GC molecular classification involves four subtypes: tumors with chromosomal instability (CIN), tumors with microsatellite instability (MSI), genomically stable tumors (GS), and EBV-positive tumors (3). CIN is one of the significant genomic instability pathways involved in gastric carcinogenesis, and it is characterized by losses or gains of whole chromosomes that result in aneuploidy. CIN may also involve changes in portions of chromosomes, which include allelic losses like loss of heterozygosity (LOH), gene deletions, amplifications (4, 5) or rearrangement (6).
Also, two main GC histotypes are recognized: intestinal and diffuse. Although most of the described genetic alterations have been observed in both types, different genetic pathways have been hypothesized. Genetic and epigenetic events, including 1q LOH, microsatellite instability, and hypermethylation, have mostly been reported in intestinal-type gastric carcinoma (IGC) and its precursor lesions, whereas 17p LOH mutation or loss of E-cadherin are more often implicated in the development of diffuse-type gastric cancer (DGC) (7).
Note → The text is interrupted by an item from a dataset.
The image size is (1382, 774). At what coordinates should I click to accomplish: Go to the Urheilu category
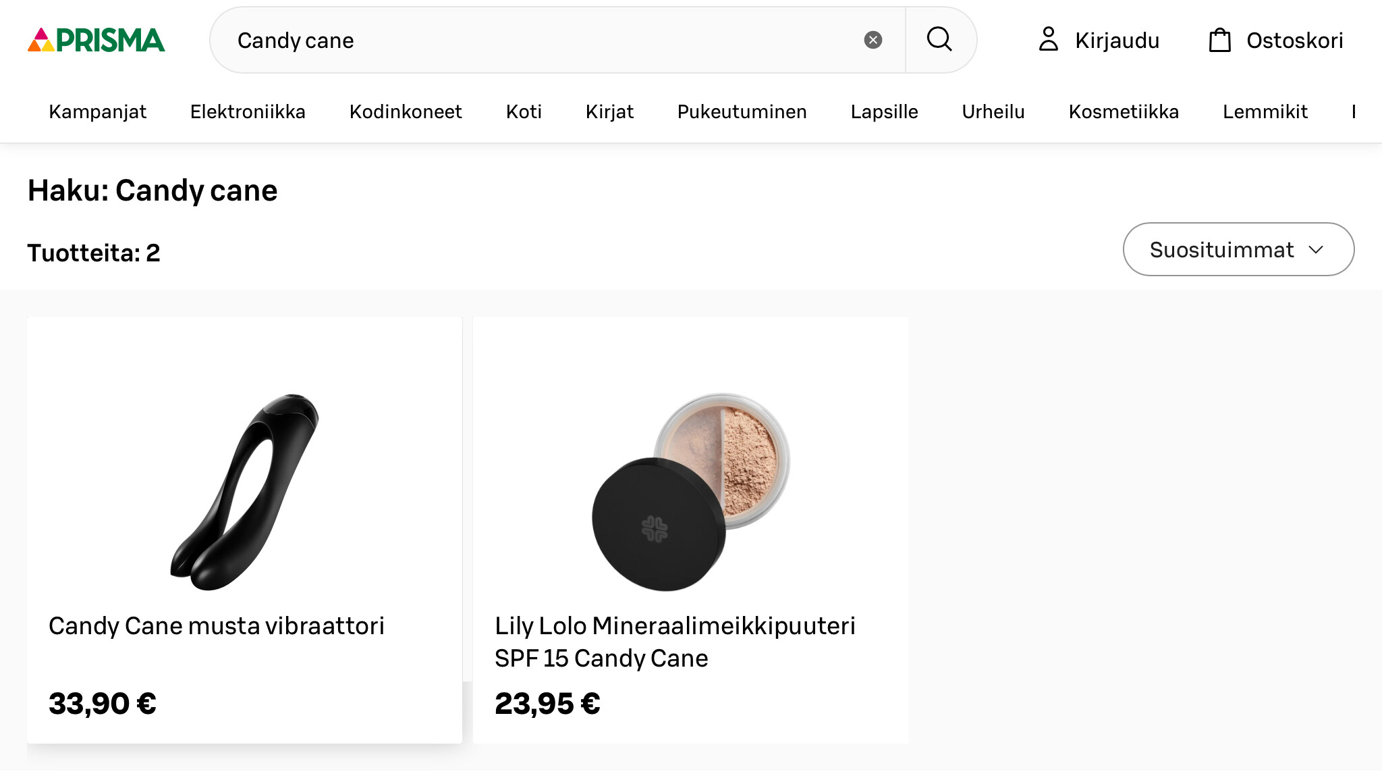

LOH has been identified as an etiological factor in chromosomal instability, which promotes the progression of various types of cancer, including GC (6). LOH involves the loss of one of the two gene alleles in a cell, which can lead to the inactivation of tumor suppressor genes and contribute to the development and progression of cancer. There are two types of LOH: (1) copy number loss LOH (CNL-LOH), which implies the loss of alleles, for tumor suppressor gene as an example, and (2) copy number neutral LOH (CNN-LOH), without any affecting function nor contributing to the disease development (8). A complete or partial deletion of a chromosome leads to CNL-LOH, while CNN-LOH is mainly caused by acquired uniparental disomy (UPD) and genetic conversion and occurs without a net change in copy number (9) (10).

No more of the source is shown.